Deficient devices that did not meet VA baseline security configurations should have been updated with vendor-supported systems software during the standard system development life-cycle process, the OIG report said. “Upgrading is a proactive strategy to protect network stability and ensure security and privacy.”
Prior audits have repeatedly found deficiencies in VA’s configuration management process by which the Office of Information and Technology (OIT) identifies, classifies, and reduces weaknesses.
The Bedford VA Healthcare System audit inspection team identified 10 instances where databases were hosting personally identifiable information that was not monitored with OIT’s quarterly compliance scans to detect unresolved security issues. While the database servers were re-imaged within the last six months, without quarterly compliance scans management has no assurance that these databases are configured in compliance with VA configuration security baselines, the audit report states.

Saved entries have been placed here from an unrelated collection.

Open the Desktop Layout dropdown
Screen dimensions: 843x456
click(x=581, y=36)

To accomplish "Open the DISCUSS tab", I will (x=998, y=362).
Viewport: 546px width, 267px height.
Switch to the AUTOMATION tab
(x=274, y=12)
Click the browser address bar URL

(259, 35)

The inspection team evaluated the servers and found approximately 66 percent of the databases did not meet VA’s configuration baselines because they were not scanned for vulnerabilities and were not configured to capture audit logs.
OIT representatives said it is the responsibility of healthcare system personnel to request compliance scans for databases owned and maintained by the facility or their contractors.

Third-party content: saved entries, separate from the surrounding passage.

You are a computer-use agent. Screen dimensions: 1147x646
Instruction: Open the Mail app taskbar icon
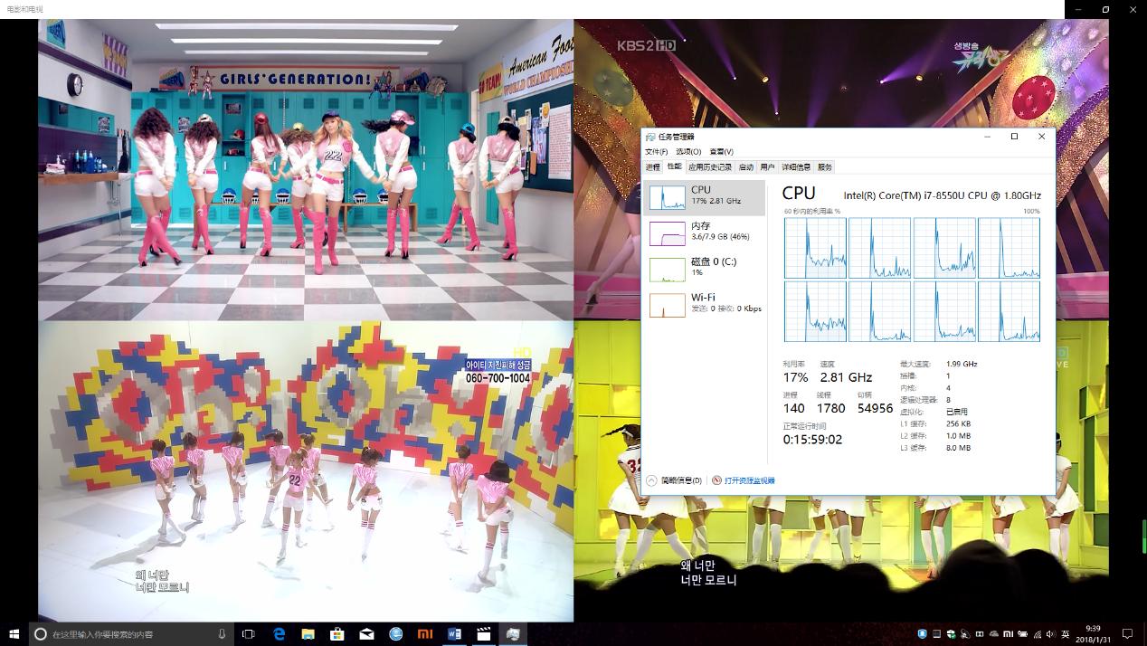[366, 634]
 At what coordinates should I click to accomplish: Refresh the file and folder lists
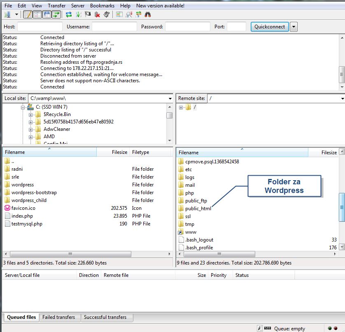(x=69, y=14)
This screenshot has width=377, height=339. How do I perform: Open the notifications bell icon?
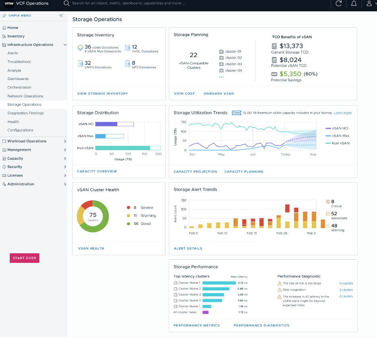[x=354, y=4]
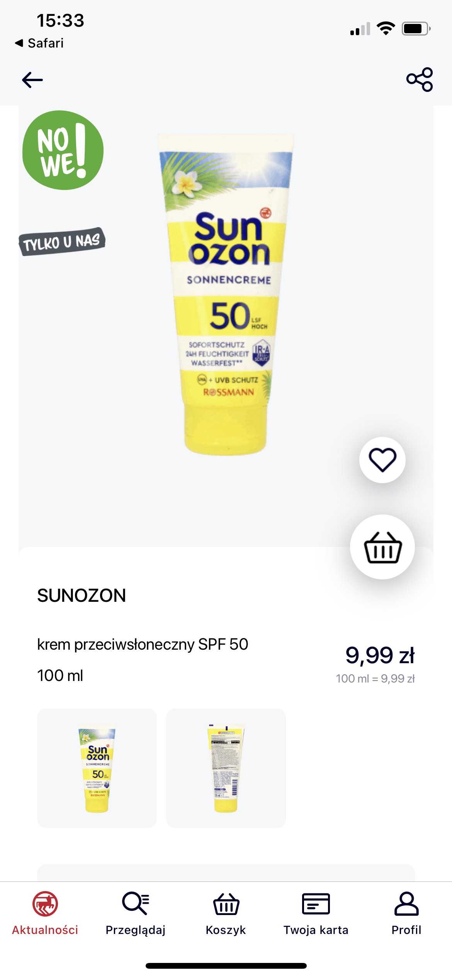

Further, the facility could not provide evidence that audit logs for these databases were captured. As a result, user account access to these databases was not monitored for unauthorized access. Without effective database monitoring, there is an increased risk that a data breach of personally identifiable information could occur and go undetected, the report said.

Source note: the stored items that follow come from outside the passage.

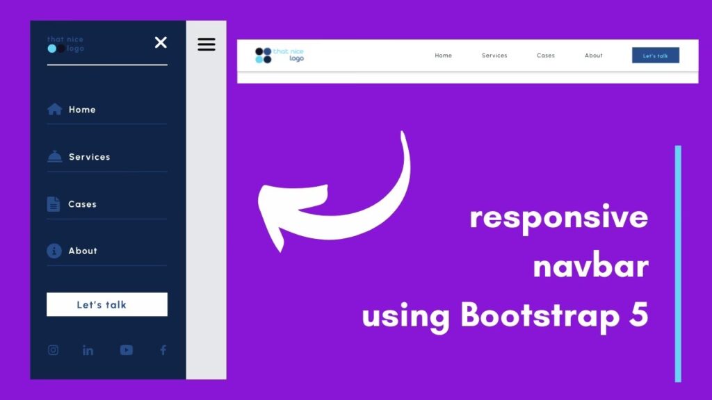
Task: Click the four-dot logo in the top navbar
Action: click(263, 56)
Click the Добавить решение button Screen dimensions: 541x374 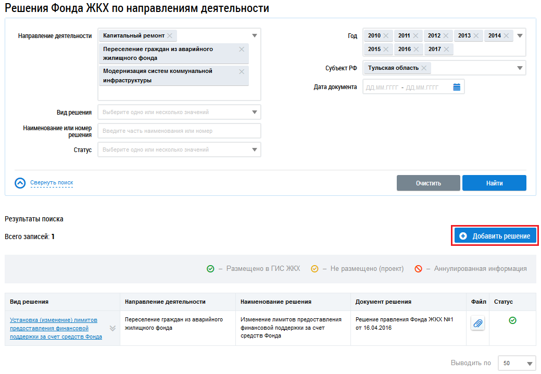coord(495,236)
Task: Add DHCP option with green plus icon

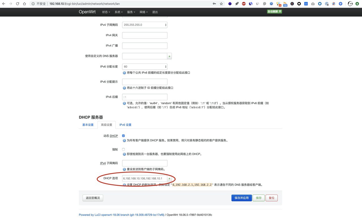Action: point(169,179)
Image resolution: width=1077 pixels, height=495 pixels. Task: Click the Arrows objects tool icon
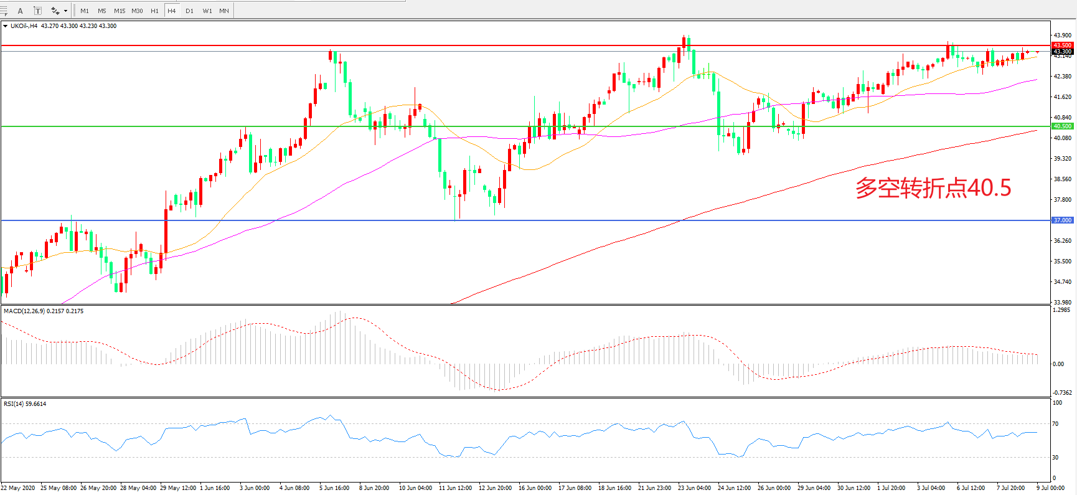tap(55, 11)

Among the audit team’s recommendations were that VA OIT:
• Implement a process to verify system owners review user account access to locally managed databases.
• Implement effective system life-cycle processes to ensure network devices meet standards mandated by the VA Office of Information and Technology Configuration Control Board.
The assistant secretary for information and technology and chief information officer concurred with these recommendations and several others, and submitted planned corrective actions that are responsive to the intent of each recommendation. To support his request that recommendations 2 and 3 be closed, the assistant secretary provided sufficient evidence showing that the actions taken in response to these recommendations have been completed. Therefore, the OIG considers these recommendations closed.
The VA Office of Inspector General (OIG) also recently contracted with the independent public accounting firm CliftonLarsonAllen LLP to assess the VA’s overall information security program in accordance with the Federal Information Security Modernization Act. FISMA requires agency program officials, chief information officers, and inspectors general to conduct annual reviews of agencies’ information security programs and report the results to the Department of Homeland Security (DHS). DHS uses these results to assist in its oversight responsibilities and prepare an annual report to Congress on agency compliance with FISMA.
According to findings by CliftonLarsonAllen LLP, VA continues to face significant challenges in complying with FISMA due to the nature and maturity of its information security program. The firm recommended that VA should do the following:
• Address security-related issues that contributed to the information technology material weakness reported in the FY 2023 audit of VA’s consolidated financial statements.
• Improve deployment of security patches, system upgrades, and system configurations that will mitigate significant security vulnerabilities and enforce a consistent process across all VA facilities.
• Improve performance monitoring to ensure controls are operating as intended at all facilities, and communicate identified security deficiencies to the appropriate personnel so they can mitigate significant security risks.